■ **What this task involves**:
An exact copy of the lines from the one containing "Task: Open 商品/服务项目 tab" through the end of the material is all that is wanted; transcribe only those.

■ **Listed records**:
• • • • • • •

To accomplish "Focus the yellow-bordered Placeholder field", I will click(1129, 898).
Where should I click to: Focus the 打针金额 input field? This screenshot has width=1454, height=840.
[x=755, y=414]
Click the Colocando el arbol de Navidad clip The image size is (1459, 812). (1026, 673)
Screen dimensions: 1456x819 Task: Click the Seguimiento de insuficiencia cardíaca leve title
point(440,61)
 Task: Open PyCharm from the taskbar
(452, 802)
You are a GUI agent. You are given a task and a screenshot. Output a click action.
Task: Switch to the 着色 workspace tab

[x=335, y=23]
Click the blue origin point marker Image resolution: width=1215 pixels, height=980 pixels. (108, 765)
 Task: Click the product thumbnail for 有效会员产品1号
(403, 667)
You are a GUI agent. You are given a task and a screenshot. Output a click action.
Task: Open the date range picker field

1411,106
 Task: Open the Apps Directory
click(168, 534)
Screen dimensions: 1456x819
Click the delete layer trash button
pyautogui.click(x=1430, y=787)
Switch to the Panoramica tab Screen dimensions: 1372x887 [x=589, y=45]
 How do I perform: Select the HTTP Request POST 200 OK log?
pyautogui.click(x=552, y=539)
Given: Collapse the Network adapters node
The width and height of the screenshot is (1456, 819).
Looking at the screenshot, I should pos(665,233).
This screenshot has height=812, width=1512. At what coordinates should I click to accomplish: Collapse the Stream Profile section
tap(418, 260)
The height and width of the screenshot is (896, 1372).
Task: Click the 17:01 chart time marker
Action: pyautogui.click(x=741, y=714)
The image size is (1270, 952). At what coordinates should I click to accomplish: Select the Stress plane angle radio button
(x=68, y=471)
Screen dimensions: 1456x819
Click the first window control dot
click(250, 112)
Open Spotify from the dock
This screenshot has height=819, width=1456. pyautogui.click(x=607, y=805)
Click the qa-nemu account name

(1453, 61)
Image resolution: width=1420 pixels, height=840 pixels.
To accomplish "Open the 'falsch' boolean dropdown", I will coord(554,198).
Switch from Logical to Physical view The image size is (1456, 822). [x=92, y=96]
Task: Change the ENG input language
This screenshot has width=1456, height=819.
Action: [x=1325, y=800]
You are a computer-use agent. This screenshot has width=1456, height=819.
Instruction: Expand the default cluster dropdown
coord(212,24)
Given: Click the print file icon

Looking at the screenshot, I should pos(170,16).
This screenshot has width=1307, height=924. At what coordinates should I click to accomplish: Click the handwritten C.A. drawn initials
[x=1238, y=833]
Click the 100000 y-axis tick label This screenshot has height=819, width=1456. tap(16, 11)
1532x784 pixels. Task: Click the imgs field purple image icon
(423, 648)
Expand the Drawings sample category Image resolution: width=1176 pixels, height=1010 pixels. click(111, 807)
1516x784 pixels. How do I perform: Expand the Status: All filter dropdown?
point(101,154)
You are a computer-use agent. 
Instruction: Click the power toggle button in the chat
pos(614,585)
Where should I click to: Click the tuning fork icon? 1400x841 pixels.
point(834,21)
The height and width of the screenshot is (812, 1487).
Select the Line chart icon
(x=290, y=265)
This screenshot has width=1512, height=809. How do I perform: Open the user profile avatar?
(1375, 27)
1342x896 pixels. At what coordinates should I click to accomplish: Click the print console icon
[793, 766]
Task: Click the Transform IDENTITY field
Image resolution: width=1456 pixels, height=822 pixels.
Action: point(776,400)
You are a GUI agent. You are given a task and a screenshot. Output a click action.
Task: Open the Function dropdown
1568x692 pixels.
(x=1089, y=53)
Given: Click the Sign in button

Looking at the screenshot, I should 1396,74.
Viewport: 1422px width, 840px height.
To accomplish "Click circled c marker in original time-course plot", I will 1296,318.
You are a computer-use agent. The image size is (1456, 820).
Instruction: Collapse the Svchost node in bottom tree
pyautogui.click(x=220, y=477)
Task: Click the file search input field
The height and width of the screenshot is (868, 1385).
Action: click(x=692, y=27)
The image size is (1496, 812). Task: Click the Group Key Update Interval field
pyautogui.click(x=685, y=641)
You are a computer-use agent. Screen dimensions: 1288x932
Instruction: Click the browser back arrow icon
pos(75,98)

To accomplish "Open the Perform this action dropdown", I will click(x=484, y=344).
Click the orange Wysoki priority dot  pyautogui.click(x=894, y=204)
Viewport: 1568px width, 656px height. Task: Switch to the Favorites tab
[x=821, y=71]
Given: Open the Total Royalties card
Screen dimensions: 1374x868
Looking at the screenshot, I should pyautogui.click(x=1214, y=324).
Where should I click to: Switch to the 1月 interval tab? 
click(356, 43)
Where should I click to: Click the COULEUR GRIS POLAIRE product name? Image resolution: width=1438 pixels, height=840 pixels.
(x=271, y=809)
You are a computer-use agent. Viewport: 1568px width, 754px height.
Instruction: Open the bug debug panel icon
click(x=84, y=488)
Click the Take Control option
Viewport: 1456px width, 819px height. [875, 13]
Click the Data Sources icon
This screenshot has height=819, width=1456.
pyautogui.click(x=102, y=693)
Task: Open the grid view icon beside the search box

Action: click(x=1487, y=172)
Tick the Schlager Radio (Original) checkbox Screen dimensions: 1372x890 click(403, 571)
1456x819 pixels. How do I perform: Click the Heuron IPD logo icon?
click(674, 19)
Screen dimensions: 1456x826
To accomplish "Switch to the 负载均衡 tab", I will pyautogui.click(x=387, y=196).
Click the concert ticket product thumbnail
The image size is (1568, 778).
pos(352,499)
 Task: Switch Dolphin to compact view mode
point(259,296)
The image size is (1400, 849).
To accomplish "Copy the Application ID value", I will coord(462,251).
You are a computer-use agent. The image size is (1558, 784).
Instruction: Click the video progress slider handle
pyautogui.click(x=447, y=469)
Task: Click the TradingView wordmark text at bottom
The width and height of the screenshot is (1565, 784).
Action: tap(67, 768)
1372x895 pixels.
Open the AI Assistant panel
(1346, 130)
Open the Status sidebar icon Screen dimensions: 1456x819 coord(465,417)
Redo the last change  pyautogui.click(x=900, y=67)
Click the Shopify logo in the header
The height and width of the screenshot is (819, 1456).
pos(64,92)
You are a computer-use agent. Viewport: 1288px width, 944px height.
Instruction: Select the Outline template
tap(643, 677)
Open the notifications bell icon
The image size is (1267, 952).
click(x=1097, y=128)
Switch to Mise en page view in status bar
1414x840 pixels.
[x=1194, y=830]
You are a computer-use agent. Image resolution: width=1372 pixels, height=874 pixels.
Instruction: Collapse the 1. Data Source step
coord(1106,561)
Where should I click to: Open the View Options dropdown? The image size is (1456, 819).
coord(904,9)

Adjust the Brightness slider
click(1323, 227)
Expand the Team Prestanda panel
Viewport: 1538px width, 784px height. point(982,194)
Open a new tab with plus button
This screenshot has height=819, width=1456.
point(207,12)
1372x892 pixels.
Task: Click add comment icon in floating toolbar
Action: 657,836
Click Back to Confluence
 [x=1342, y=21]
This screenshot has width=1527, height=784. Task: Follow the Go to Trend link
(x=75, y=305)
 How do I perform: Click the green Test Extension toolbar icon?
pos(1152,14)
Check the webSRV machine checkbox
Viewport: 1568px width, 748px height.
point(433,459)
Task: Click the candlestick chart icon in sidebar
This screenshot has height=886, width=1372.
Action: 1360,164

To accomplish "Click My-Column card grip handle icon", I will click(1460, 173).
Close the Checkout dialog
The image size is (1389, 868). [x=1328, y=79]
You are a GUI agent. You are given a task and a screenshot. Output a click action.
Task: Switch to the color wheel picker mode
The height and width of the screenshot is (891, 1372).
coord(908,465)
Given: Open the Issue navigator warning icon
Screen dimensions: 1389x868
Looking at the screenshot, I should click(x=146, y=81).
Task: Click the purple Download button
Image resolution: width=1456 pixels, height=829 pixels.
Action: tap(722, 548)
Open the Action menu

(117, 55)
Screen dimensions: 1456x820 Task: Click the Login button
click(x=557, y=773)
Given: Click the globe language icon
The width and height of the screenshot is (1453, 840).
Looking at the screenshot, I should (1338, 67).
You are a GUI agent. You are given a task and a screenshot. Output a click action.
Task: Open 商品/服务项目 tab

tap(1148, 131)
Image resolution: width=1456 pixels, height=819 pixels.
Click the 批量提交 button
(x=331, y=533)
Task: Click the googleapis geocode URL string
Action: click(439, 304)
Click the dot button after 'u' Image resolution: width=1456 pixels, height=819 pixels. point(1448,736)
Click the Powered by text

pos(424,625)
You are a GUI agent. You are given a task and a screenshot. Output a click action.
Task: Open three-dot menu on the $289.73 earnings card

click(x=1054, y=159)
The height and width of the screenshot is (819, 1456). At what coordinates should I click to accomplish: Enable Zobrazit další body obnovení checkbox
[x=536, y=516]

• • • • • • •

■ **Result below**:
Task: Open 商品/服务项目 tab

tap(1148, 131)
Image resolution: width=1456 pixels, height=819 pixels.
Click the 批量提交 button
(x=331, y=533)
Task: Click the googleapis geocode URL string
Action: click(439, 304)
Click the dot button after 'u' Image resolution: width=1456 pixels, height=819 pixels. point(1448,736)
Click the Powered by text

pos(424,625)
You are a GUI agent. You are given a task and a screenshot. Output a click action.
Task: Open three-dot menu on the $289.73 earnings card

click(x=1054, y=159)
The height and width of the screenshot is (819, 1456). At what coordinates should I click to accomplish: Enable Zobrazit další body obnovení checkbox
[x=536, y=516]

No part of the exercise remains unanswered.